Fighting misinformation with Machine Learning

March 20, 2019

This essay was originally written as part of an application to TUM’s Data Analytics Master’s program Machine learning is a double edged sword when it comes to fighting the spread of misinformation. On one hand it enables scalable, accurate detection of deceptive content and can adapt automatically to new threats and challenges [6]. On the other hand, machine learning methods facilitate the generation of fake texts, images and videos with a quality and cost-effectiveness that vastly supersedes previous manual methods [5]. Artificial intelligence can stop an ill-motivated conspiracy theory from spreading on social media within minutes of being posted [3][4]. Artificial intelligence can also create seemingly real video or audio of a person of public interest, making them say whatever is in the bad actor’s best interest [0][1][2]. Combating misinformation requires academics researching machine learning to do two things: Develop effective methods of detecting deceptive content while showing foresight when it comes to malign applications of the technology they create.

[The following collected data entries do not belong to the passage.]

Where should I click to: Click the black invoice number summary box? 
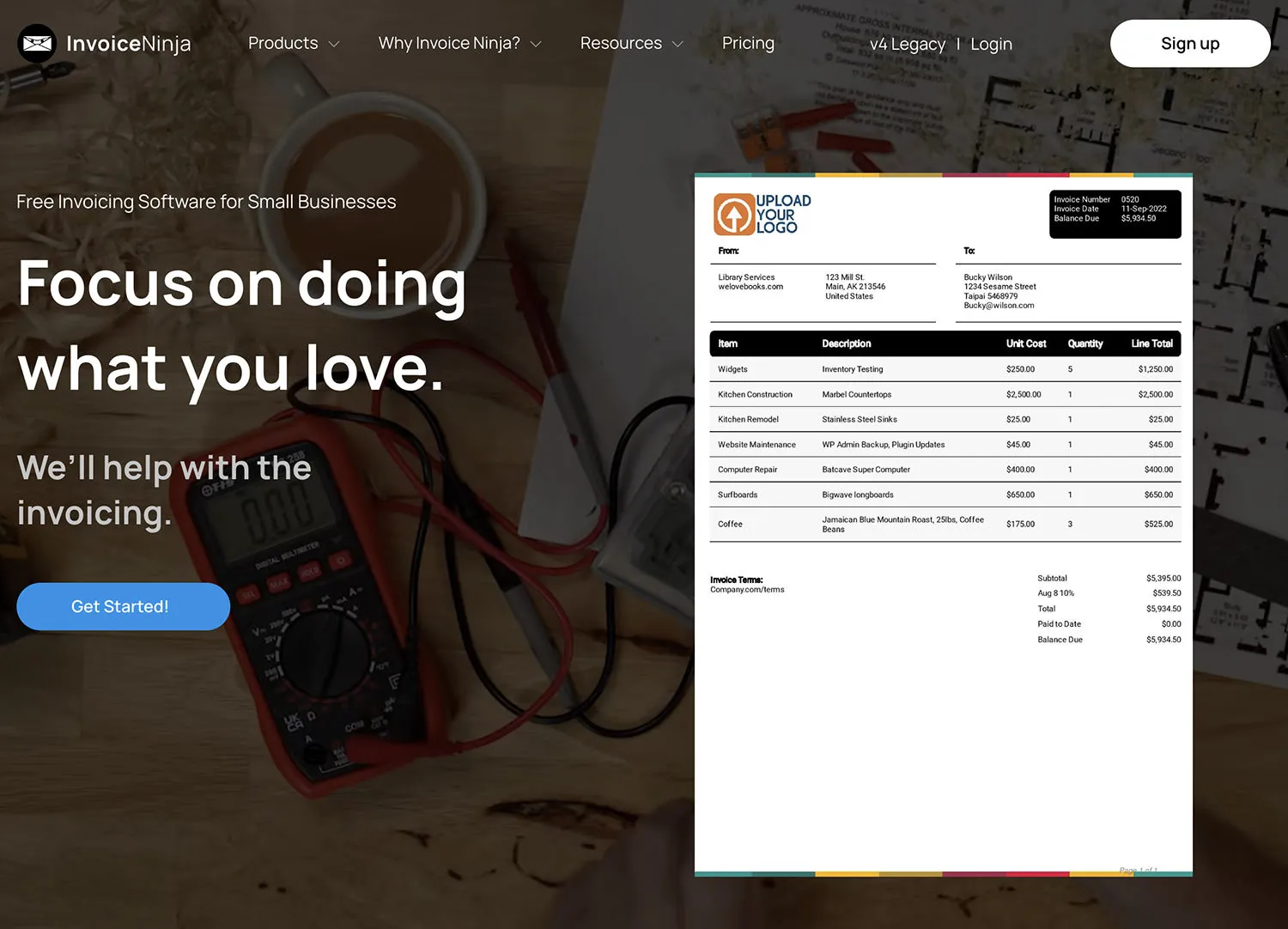(x=1115, y=214)
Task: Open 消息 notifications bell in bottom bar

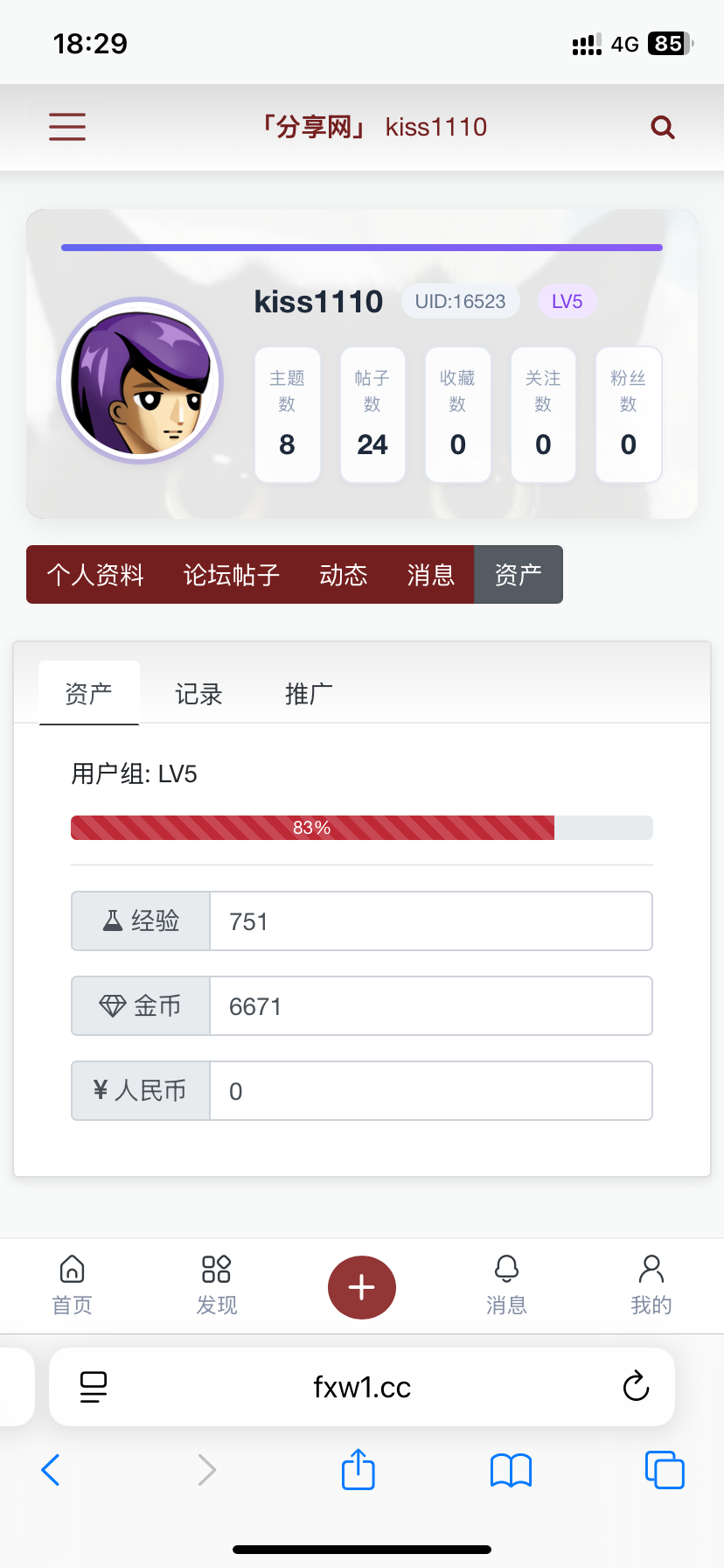Action: click(x=506, y=1284)
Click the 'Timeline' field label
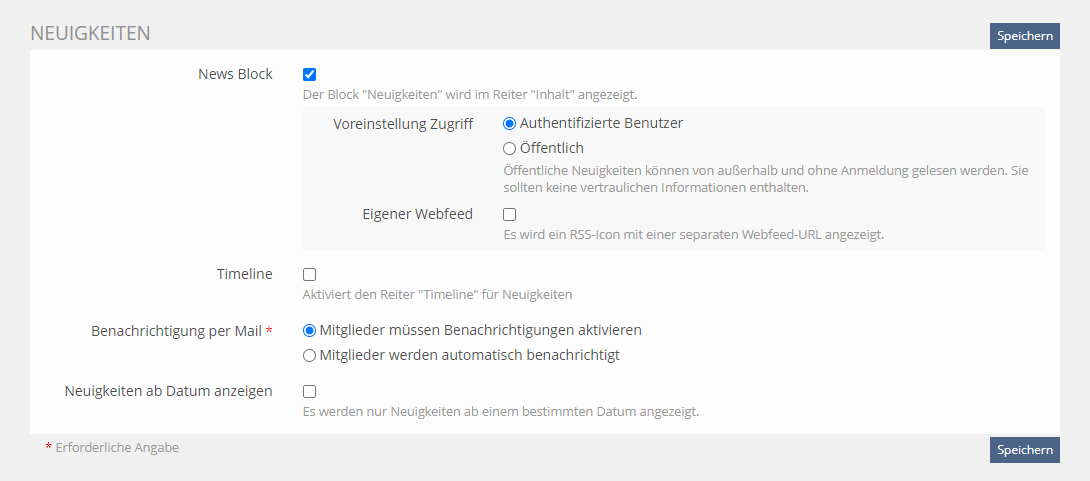Screen dimensions: 1090x481 coord(244,274)
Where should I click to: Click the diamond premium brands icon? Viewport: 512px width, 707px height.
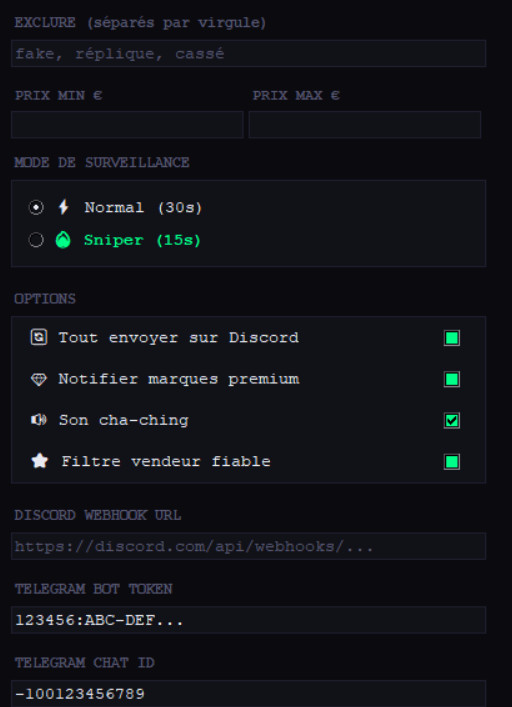[x=39, y=379]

Social media has become a prime source of news for many adults, with research showing 62% of Americans getting news from such platforms [7]. While websites like Facebook allow easy and fast access to news, they also enable the fast spreading of deceptive content. Therefore social media platforms are a worthy place to apply machine learning to combat misinformation. Intervening early is crucial. It has been shown that once people form a false political belief, correcting such misconceptions becomes futile or even counterproductive [8]. Relying on exclusively human oversight results in limited effectiveness and delays due to the sheer amount of content being shared every minute. Machine learning systems can help here, working autonomously and reducing the need for human intervention. Detecting and deleting fake content at scale within minutes of posting is one possible use-case. Machine learning could also aid in making the task easier to perform easier for the human fact-checkers, for example through clustering posts into topics, using stance detection to mark them as opposing or supporting, or analysing the text to predict the veracity. Combining those techniques would allow a human to get quick oversight and focus his attention on mediating the damage from the most dangerous fake articles. I see much promise in such ‘Human in the loop’-systems. While still allowing humans to make the final decision on which articles should be treated as fake, they speed up the process immensely. Similar approaches have proven to work well in the context of handling credit-card fraud [9].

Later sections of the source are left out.